Understanding libEnsemble

Overview

libEnsemble is a Python library for coordinating the evaluation of dynamic ensembles of calculations in parallel. libEnsemble uses a manager process to allocate work to multiple worker processes. A libEnsemble worker is the smallest indivisible unit that can perform calculations. libEnsemble’s work is governed by three routines:

  • gen_f: Generates inputs to sim_f

  • sim_f: Evaluates a simulation or other evaluation based on output from gen_f

  • alloc_f: Decides whether sim_f or gen_f should be called (and with what input/resources) as workers become available

Example gen_f, sim_f, alloc_f, and calling scripts can be found in the examples/ directory. In order to enable portability, an executor interface is supplied for users to execute and monitor external applications in their user-provided gen_f and sim_f routines.

The default alloc_f tells each available worker to call sim_f with the highest priority unit of work from gen_f. If a worker is idle and there is no gen_f output to give, the worker is told to call gen_f.

libE component diagram

Example Use Cases

Below are some expected libEnsemble use cases that we support (or are working to support) and plan to have examples of:

  • A user wants to optimize a simulation calculation. The simulation may already be using parallel resources but not a large fraction of some computer. libEnsemble can coordinate the concurrent evaluation of the simulation sim_f at various parameter values based on candidate parameter values from gen_f (possibly after each sim_f output).

  • A user has a gen_f that produces meshes for a sim_f. Given the sim_f output, the gen_f can refine a mesh or produce a new mesh. libEnsemble can ensure that the calculated meshes can be used by multiple simulations without requiring movement of data.

  • A user wants to evaluate a simulation sim_f with different sets of parameters, each drawn from a set of possible values. Some parameter values are known to cause the simulation to fail. libEnsemble can stop unresponsive evaluations and recover computational resources for future evaluations. The gen_f can possibly update the sampling after discovering regions where evaluations of sim_f fail.

  • A user has a simulation sim_f that requires calculating multiple expensive quantities, some of which depend on other quantities. The sim_f can observe intermediate quantities in order to stop related calculations and preempt future calculations associated with poor parameter values.

  • A user has a sim_f with multiple fidelities, with the higher-fidelity evaluations requiring more computational resources, and a gen_f/alloc_f that decides which parameters should be evaluated and at what fidelity level. libEnsemble can coordinate these evaluations without requiring the user to know parallel programming.

  • A user wishes to identify multiple local optima for a sim_f. Furthermore, sensitivity analysis is desired at each identified optimum. libEnsemble can use the points from the APOSMM gen_f to identify optima; and after a point is ruled to be an optimum, a different gen_f can produce a collection of parameters necessary for sensitivity analysis of sim_f.

Combinations of these use cases are supported as well.
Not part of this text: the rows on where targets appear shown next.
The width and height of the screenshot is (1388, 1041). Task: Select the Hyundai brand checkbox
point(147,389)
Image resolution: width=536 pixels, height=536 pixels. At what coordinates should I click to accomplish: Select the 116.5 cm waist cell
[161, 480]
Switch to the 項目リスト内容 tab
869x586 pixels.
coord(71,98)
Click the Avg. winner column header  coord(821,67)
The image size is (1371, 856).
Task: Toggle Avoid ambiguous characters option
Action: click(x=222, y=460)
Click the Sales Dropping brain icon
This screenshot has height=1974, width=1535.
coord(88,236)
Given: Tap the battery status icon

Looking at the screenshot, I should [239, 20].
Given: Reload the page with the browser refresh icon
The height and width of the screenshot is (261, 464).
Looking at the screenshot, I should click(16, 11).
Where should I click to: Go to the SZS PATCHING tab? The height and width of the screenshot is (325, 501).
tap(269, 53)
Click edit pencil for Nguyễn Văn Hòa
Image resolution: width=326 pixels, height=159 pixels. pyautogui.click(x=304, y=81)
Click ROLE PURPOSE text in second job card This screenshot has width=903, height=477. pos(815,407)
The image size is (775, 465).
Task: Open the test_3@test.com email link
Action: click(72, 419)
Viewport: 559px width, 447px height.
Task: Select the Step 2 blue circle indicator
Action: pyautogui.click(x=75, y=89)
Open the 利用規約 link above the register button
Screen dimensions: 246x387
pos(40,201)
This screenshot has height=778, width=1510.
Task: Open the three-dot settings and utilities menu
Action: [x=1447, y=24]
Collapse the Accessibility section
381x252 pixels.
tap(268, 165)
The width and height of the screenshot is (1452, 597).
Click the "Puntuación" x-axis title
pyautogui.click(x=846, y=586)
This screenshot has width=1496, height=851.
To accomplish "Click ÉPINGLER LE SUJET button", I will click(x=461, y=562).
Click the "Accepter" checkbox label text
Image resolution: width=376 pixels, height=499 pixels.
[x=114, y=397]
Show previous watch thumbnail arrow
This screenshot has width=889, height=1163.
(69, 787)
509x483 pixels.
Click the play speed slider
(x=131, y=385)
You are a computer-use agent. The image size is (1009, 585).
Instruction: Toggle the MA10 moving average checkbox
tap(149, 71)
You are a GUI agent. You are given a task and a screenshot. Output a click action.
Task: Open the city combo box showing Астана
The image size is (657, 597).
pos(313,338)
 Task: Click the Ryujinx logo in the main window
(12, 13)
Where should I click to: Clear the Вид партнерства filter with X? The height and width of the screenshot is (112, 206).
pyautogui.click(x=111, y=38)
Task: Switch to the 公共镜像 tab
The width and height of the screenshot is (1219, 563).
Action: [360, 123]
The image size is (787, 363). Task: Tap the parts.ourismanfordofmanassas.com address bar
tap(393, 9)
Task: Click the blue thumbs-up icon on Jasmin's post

An example of such a combination is using libEnsemble to solve an optimization problem that relies on simulations that fail frequently.

Glossary

Here we define some terms used throughout libEnsemble’s code and documentation. Although many of these terms seem straight-forward, defining such terms assists with keeping confusion to a minimum when communicating about libEnsemble and its capabilities.

  • Manager: Single libEnsemble process facilitating communication between other processes. Within libEnsemble, the Manager process configures and passes work to and from the workers.

  • Worker: libEnsemble processes responsible for performing units of work, which may include submitting or executing tasks. Worker processes run generation and simulation routines, submit additional tasks for execution, and return results to the manager.

  • Calling Script: libEnsemble is typically imported, parameterized, and initiated in a single Python file referred to as a calling script. sim_f and gen_f functions are also commonly configured and parameterized here.

  • Submit: Enqueue or indicate that one or more jobs or tasks needs to be launched. When using the libEnsemble Executor, a submitted task is executed immediately or queued for execution.

  • Tasks: Sub-processes or independent units of work. Workers perform tasks as directed by the manager; tasks may include submitting external programs for execution using the Executor.

  • Persistent: Typically, a worker communicates with the manager before and after initiating a user gen_f or sim_f calculation. However, user functions may also be constructed to communicate directly with the manager, for example, in order to efficiently maintain and update data structures instead of communicating them between manager and worker. These calculations and the workers assigned to them are referred to as persistent.